S. Anto, Ketua RT setempat, mengungkapkan bahwa penolakan warga didasari oleh keyakinan bahwa lingga-yoni merupakan lambang kesuburan Desa Tanjungkalang. Sejak tahun 1984, Anto telah menyaksikan keberadaan lingga-yoni tersebut dan meyakini bahwa itu adalah peninggalan nenek moyang.
Kondisi lingga-yoni saat ini sangat memprihatinkan. Kerusakan yang terjadi diduga akibat upaya pengangkatan paksa dan vandalisme oleh pihak-pihak tidak bertanggung jawab. Ujung lingga mengalami kerusakan di beberapa sisi, sementara bagian selatan yoni tampak cekung akibat upaya pencongkelan. Bagian tengah yoni juga berlubang tak beraturan.
Menurut penuturan Anto, upaya perusakan terhadap lingga-yoni telah terjadi sejak tahun 2020. Sebelumnya, kondisi lingga-yoni masih utuh dan tampak lebih tinggi. Namun, sejak saat itu, upaya pengangkatan paksa telah menyebabkan lingga terlepas dari yoni-nya.
Sekretaris Tim Ahli Cagar Budaya (TACB) Kabupaten Nganjuk, Sukadi, menghormati keputusan warga yang menolak pemindahan lingga-yoni ke museum. Ia mendorong pihak desa untuk melakukan pemagaran di sekeliling lingga-yoni, melakukan monitoring dengan Disporabudpar, dan membuatkan cungkup untuk melindungi benda purbakala ini. Sukadi menekankan bahwa tidak semua benda purbakala harus dibawa ke museum. Justru, jika lingga-yoni tetap berada di desa, hal itu dapat menjadi local genius dan kearifan Desa Tanjungkalang.

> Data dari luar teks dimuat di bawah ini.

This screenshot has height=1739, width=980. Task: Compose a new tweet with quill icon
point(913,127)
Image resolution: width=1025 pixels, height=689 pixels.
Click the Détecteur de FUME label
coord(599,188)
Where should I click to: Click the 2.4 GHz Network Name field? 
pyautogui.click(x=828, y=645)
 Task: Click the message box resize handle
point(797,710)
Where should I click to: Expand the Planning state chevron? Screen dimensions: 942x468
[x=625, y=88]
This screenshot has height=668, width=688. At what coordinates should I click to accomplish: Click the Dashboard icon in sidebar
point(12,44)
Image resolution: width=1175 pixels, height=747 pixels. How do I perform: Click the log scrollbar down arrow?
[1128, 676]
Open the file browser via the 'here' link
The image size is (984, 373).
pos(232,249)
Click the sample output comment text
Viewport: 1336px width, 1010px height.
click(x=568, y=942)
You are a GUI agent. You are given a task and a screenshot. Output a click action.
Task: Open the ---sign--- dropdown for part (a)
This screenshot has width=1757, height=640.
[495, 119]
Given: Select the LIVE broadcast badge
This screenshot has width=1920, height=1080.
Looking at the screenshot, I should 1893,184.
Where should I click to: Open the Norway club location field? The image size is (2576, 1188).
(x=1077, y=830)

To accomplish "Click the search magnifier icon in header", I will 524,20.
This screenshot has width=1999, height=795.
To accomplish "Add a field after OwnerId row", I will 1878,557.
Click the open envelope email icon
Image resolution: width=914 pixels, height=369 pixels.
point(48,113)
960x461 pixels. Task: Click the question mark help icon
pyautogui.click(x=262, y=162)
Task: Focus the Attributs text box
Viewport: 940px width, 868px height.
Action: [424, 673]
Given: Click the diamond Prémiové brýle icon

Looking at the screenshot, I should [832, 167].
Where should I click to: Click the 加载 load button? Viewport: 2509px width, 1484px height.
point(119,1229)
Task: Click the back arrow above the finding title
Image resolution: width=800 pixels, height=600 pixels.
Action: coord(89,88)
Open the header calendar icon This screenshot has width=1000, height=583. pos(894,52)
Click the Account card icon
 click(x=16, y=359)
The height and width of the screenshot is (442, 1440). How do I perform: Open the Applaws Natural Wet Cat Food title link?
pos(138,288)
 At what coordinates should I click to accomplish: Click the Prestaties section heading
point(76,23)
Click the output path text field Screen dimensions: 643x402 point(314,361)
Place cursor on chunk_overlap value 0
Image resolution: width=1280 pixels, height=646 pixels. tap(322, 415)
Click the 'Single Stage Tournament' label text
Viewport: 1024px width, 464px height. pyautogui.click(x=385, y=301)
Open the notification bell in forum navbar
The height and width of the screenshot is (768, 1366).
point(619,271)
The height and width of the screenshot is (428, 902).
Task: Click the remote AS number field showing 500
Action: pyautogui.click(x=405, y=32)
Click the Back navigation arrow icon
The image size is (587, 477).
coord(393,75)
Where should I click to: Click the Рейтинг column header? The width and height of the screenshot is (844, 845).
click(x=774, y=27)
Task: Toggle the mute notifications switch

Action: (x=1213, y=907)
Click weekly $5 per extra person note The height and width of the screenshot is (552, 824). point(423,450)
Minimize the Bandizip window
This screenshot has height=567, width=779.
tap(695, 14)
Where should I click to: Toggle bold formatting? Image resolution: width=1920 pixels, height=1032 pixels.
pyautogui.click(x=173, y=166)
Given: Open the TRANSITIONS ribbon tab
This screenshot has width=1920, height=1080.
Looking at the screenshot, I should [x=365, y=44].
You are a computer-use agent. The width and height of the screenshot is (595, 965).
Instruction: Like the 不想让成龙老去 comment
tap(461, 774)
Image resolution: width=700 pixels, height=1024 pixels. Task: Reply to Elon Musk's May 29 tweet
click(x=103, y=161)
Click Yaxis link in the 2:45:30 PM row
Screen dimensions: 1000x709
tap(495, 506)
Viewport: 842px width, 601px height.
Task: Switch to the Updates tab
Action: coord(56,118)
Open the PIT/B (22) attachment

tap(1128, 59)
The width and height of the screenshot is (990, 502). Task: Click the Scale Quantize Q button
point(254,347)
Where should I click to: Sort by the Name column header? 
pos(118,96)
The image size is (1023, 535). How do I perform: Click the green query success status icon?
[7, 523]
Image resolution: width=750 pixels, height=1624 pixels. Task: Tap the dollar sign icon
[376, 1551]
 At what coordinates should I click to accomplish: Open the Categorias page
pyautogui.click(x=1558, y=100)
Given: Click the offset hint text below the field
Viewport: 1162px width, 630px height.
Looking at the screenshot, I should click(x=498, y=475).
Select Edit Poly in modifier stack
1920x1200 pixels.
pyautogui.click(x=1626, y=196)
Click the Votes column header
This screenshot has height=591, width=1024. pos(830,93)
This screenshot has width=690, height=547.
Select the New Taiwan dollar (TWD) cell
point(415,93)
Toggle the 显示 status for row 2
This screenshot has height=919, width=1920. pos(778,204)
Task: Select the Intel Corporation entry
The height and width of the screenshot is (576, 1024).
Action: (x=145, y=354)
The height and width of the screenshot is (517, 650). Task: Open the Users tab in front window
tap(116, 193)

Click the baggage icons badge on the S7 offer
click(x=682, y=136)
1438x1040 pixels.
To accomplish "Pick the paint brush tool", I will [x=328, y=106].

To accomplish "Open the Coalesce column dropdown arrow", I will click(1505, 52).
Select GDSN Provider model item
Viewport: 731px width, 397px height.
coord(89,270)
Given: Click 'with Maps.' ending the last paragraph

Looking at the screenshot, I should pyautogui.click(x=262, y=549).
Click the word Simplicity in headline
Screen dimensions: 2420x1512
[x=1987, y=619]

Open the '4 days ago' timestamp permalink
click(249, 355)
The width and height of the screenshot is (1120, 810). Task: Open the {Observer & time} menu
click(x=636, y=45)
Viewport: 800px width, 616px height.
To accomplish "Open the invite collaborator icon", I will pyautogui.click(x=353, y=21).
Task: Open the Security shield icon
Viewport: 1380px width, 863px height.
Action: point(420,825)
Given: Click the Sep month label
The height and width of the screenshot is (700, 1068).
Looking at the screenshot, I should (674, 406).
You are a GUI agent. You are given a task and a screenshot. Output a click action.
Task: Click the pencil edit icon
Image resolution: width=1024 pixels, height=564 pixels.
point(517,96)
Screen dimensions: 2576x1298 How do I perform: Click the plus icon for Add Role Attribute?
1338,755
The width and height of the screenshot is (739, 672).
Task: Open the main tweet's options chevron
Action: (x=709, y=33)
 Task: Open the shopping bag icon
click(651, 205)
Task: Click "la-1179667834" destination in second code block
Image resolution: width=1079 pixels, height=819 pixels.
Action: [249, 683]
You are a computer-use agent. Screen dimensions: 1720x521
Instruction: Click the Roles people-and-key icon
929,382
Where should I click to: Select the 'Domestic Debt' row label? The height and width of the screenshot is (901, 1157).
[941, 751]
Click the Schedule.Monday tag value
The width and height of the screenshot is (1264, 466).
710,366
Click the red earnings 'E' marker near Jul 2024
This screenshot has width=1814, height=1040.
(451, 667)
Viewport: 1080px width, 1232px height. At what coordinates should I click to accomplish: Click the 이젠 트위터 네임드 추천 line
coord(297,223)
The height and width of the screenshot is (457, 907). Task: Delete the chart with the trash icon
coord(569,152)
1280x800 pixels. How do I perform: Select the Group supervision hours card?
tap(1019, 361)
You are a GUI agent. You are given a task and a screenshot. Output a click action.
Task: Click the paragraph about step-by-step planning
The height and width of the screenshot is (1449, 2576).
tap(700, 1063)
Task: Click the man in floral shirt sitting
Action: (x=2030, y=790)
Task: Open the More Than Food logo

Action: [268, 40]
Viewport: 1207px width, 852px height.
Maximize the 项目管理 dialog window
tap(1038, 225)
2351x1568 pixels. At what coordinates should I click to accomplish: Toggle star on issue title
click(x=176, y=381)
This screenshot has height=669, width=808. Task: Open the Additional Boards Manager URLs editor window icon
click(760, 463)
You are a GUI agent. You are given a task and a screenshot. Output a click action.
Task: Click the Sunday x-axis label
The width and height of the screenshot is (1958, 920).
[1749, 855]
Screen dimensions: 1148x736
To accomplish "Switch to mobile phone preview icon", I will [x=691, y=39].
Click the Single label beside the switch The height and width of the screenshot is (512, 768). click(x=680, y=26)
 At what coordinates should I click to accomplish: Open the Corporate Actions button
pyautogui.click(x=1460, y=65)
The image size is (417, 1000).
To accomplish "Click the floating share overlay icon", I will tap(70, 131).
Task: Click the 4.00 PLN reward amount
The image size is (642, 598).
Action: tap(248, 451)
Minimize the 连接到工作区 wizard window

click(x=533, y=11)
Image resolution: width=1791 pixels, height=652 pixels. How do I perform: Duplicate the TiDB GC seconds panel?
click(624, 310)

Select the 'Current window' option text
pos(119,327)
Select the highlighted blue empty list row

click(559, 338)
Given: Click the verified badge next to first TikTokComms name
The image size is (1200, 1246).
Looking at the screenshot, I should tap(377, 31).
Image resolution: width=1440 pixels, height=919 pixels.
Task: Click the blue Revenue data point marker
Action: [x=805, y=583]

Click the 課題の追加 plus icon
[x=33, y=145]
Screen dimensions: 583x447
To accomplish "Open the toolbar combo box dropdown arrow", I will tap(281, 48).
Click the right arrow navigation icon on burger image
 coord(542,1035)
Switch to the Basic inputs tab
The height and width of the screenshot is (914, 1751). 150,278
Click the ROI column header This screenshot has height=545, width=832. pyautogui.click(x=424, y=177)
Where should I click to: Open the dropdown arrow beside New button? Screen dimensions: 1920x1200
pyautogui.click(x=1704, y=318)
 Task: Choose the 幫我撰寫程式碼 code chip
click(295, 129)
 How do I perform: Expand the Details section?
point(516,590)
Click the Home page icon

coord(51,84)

Kepala Bidang (Kabid) Kebudayaan Disporabudpar Nganjuk, Amin Fuadi, mengungkapkan bahwa pihaknya telah lama menawarkan agar lingga-yoni di Tanjungkalang dipindahkan ke museum demi keamanan. Namun, tawaran tersebut ditolak oleh warga.
Lingga dan yoni Tanjungkalang memiliki ukuran yang cukup besar. Yoni berukuran sekitar 113 x 111 sentimeter, sedangkan tinggi lingga kurang lebih 113 sentimeter. Kerusakan yang dialami oleh benda cagar budaya ini sangat disayangkan, dan upaya pelestarian menjadi sangat penting untuk menjaga warisan budaya bagi generasi mendatang.
Berikut adalah beberapa tindakan yang disarankan untuk melindungi lingga-yoni Tanjungkalang:
- Pemagaran: Membangun pagar di sekeliling area lingga-yoni untuk mencegah akses dari pihak-pihak yang tidak bertanggung jawab.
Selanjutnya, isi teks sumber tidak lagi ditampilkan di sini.